Function	Explanation
blank	Sets the value of the matching element to the empty string
scramble	Replaces any 'normal' character with 'x', and any digit with '1'
random-number	Replaces the value with a random number
shuffle	Makes a list of all (unique) values for this path in this file. This list is then shuffled and used as lookup table. Each value is then substituted with the value from this lookup table
random-iban	Replaces the value with a random IBAN bank account number
replace	Replaces the value with the new value if and only if the match property matches the current value.
random-datetime	Replaces a date or date-time field with a (partly) randomized date or date-time
lookup	Replaces a particular set of values with a new set of values using a lookup table
sum	aggregate function adds all (integer) values of all the xml element matching the "source" path and puts the result in all xml elements matching the "target" path.
count	Aggregate function counts the number of xml elements matching the "source" path and puts the result in all the xml element matching the "target" path.

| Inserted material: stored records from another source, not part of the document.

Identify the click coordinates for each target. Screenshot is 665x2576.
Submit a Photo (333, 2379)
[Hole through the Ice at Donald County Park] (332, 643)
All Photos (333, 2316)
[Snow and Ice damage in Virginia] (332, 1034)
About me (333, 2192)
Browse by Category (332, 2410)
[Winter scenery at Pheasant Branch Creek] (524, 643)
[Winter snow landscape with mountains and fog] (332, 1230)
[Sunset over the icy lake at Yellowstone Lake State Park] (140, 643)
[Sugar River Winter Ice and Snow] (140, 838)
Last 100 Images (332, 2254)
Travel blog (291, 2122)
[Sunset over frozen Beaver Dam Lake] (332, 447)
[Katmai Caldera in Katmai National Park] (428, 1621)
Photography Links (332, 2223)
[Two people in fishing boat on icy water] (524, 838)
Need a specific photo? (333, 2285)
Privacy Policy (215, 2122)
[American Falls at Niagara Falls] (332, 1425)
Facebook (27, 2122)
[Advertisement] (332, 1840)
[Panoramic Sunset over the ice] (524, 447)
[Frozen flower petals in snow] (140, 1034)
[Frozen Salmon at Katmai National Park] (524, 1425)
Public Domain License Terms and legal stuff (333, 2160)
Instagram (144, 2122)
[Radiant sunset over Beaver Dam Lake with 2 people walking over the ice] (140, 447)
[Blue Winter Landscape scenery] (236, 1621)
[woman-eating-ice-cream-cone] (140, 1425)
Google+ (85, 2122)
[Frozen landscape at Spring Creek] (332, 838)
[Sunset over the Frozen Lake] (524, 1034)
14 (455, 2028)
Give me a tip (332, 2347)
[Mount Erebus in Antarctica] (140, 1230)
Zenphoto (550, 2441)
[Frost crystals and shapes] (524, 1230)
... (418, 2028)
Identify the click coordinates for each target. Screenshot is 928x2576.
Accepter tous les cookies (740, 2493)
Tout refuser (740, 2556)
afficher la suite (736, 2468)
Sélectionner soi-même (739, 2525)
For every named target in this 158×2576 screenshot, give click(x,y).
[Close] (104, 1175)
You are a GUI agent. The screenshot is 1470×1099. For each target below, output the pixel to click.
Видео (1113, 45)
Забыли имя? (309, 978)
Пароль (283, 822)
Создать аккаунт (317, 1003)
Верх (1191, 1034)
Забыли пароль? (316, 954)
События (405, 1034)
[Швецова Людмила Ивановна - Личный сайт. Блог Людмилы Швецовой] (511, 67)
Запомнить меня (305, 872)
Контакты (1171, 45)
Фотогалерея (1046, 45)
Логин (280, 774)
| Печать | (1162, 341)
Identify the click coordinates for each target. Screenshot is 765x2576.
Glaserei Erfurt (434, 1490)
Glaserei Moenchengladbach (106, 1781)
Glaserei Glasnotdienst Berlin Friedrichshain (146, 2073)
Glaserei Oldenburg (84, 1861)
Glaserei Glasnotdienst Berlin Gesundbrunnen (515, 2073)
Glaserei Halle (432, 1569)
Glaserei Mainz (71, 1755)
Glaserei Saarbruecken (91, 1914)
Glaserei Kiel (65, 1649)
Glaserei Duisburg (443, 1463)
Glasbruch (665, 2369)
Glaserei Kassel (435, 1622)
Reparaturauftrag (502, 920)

The configuration file uses a special kind of JSON syntax called _HOCON_. This is a kind of JSON syntax but much more relaxed in the syntax it accepts.
See HOCON (Human-Optimized Config Object Notation) for a complete description of the configuration syntax.

There are four sections in the configuration file:

license - To specify the license.
format - To specify the file format.
functions - Specifying the masking functions.
db - Optional properties to specify database connection.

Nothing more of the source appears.